## About this exercise
Reproduce verbatim only the line that holds "Viewport: 723px width, 600px height." and the lines that follow it to the end of the listing.

*** Given entries ***

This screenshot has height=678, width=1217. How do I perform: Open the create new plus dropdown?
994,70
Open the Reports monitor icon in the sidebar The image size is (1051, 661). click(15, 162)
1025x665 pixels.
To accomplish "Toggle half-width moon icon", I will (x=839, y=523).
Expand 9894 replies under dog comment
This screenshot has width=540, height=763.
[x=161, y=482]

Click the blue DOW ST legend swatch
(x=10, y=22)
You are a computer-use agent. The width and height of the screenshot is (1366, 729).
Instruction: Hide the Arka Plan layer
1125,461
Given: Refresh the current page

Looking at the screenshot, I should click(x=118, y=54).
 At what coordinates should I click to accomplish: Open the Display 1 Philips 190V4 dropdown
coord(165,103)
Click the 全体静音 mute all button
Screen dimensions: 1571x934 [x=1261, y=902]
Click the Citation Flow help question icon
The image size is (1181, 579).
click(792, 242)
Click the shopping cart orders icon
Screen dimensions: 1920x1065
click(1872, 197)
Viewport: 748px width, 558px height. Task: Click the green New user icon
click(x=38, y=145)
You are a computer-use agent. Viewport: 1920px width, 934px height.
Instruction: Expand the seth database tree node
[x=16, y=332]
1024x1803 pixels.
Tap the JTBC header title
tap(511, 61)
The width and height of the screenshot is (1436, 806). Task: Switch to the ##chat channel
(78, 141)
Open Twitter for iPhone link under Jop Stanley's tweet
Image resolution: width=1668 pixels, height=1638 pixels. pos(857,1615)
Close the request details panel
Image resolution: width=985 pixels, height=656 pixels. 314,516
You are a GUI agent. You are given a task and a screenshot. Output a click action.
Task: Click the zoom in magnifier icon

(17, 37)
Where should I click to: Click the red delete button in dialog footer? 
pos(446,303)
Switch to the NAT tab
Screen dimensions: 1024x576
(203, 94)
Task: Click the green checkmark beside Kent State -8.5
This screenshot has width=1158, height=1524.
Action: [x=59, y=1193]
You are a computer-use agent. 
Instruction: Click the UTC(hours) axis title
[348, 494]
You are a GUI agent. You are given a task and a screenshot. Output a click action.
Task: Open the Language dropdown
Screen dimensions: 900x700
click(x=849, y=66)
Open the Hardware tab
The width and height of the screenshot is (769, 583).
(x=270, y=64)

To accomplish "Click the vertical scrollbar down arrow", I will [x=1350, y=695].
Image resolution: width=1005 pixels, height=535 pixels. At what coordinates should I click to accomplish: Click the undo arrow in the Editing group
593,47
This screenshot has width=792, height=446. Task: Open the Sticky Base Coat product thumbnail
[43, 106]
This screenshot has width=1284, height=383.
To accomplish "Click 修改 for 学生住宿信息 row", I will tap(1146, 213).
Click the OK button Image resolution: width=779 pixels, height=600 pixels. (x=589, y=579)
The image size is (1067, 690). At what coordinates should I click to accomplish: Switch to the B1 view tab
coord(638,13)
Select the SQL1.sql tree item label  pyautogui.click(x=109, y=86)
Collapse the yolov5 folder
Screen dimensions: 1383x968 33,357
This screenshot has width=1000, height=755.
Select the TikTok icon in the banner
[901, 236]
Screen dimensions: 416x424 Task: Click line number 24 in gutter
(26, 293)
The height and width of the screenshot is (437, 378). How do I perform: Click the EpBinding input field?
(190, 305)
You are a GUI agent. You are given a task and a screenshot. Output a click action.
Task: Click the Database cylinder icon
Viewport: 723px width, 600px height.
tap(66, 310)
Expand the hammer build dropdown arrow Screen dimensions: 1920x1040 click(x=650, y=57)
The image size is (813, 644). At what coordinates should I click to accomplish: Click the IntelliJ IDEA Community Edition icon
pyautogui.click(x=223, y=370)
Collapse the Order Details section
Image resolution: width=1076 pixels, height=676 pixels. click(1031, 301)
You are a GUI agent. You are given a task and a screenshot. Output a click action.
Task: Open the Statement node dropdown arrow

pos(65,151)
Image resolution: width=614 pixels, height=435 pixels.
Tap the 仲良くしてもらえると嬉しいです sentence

*** End of Given entries ***

## Task result
Viewport: 723px width, 600px height.
tap(66, 310)
Expand the hammer build dropdown arrow Screen dimensions: 1920x1040 click(x=650, y=57)
The image size is (813, 644). At what coordinates should I click to accomplish: Click the IntelliJ IDEA Community Edition icon
pyautogui.click(x=223, y=370)
Collapse the Order Details section
Image resolution: width=1076 pixels, height=676 pixels. click(1031, 301)
You are a GUI agent. You are given a task and a screenshot. Output a click action.
Task: Open the Statement node dropdown arrow

pos(65,151)
Image resolution: width=614 pixels, height=435 pixels.
Tap the 仲良くしてもらえると嬉しいです sentence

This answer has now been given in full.